Schützenhilfe von links

An der Vollversammlung der GSoA im Hotel Kreuz in Solothurn am Samstag, 17. April, 10 Uhr, stehen die Initiativen «Gegen neue Kampfjets» und «Schutz vor Waffengewalt» im Zentrum. Zudem wird der Vorstand beantragen, eine Initiative zur Abschaffung der allgemeinen Wehrpflicht zu lancieren.

Dieses Anliegen vertritt auch die SP seit einem Grundsatzentscheid von 2001. SP-VertreterInnen haben im Parlament mehrfach die Aufhebung der Wehrpflicht gefordert, dafür aber bisher keine Mehrheit gefunden. Zurzeit ist eine Parlamentarische Initiative von SP-Nationalrätin Evi Allemann hängig, die ebenfalls darauf abzielt, den Vollzug der Wehrpflicht auf Gesetzesebene zu sistieren.

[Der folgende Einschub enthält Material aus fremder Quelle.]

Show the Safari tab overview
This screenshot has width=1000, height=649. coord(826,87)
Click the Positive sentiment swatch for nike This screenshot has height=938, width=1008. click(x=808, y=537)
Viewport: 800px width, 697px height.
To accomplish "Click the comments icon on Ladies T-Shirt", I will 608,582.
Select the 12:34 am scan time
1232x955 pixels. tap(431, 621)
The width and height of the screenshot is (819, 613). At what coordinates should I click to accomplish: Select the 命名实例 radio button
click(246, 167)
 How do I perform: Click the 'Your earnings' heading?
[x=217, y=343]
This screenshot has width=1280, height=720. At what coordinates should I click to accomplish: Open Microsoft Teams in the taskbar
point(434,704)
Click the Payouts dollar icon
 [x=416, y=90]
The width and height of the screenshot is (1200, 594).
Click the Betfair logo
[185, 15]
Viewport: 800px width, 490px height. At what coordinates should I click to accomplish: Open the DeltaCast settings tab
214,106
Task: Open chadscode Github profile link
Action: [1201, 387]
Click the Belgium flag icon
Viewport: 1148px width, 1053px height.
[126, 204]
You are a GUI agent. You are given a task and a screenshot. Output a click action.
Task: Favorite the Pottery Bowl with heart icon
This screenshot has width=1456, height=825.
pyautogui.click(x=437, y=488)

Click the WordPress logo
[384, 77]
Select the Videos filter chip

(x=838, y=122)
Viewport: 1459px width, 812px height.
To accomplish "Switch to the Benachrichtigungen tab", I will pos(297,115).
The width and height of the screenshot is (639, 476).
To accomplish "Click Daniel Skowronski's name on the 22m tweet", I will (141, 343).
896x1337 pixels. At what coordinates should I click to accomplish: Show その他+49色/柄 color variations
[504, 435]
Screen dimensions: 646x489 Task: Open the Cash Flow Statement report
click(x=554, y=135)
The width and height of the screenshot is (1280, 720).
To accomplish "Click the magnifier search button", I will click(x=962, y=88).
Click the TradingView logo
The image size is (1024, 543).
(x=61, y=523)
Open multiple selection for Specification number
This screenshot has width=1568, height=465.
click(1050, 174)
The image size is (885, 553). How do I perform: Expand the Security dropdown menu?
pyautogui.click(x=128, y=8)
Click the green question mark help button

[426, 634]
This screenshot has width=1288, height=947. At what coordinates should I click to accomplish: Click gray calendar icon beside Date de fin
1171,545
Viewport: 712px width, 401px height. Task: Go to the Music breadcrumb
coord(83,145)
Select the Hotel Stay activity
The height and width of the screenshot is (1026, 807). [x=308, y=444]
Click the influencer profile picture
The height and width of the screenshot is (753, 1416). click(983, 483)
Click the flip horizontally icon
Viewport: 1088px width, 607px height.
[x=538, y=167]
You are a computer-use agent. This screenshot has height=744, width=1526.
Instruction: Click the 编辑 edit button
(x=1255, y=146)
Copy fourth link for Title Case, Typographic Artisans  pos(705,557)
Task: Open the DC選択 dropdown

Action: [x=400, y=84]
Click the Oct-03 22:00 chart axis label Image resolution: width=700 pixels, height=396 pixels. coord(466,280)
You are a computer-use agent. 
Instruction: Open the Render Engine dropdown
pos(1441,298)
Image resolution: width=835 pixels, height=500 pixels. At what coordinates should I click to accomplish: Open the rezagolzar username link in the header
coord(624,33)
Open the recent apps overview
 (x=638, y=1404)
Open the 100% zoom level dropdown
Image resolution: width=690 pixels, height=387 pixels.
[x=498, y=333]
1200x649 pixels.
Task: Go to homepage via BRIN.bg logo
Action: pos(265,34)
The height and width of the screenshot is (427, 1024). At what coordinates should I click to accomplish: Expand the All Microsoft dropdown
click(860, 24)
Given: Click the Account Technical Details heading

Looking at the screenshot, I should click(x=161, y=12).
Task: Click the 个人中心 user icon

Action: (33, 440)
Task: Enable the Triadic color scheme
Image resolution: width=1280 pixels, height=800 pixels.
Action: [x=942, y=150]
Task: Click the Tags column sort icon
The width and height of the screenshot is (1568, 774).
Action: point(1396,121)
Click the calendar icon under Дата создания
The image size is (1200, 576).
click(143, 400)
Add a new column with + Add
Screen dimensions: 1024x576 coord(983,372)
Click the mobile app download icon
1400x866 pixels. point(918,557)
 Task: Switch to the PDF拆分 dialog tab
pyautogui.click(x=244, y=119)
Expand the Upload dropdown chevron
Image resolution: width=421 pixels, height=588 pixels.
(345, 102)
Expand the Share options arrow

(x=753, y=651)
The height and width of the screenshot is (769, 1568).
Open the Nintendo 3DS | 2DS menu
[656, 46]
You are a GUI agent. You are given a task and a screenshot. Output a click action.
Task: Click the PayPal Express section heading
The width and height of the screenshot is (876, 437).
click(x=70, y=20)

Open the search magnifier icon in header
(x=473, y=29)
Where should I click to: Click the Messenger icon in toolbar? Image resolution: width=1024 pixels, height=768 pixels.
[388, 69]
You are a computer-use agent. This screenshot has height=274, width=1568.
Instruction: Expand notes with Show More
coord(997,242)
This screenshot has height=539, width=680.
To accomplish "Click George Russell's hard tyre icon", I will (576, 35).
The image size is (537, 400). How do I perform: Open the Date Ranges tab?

«Die SP will keine Profiarmee, sondern eine Freiwilligenmiliz», sagt Mediensprecher Andreas Käsermann auf Anfrage. Die Schweizer Armee sei «grotesk überrüstet» und weise im internationalen Vergleich viel zu hohe Bestände aus. Für die SP stehe aber die Initiative zur Wehrpflichtabschaffung im Moment nicht an erster Stelle, obwohl man politisch «zu hundert Prozent» hinter der Forderung stehe. Zunächst konzentriere man sich auf den Kampf für den Schutz vor Waffengewalt und gegen neue Kampfflugzeuge. Für die SP sei es wichtig, dass eine allfällige Initiative für die Aufhebung der Wehrpflicht «breit diskutiert und von einer breiten Koalition getragen werden müsste», meint Käsermann.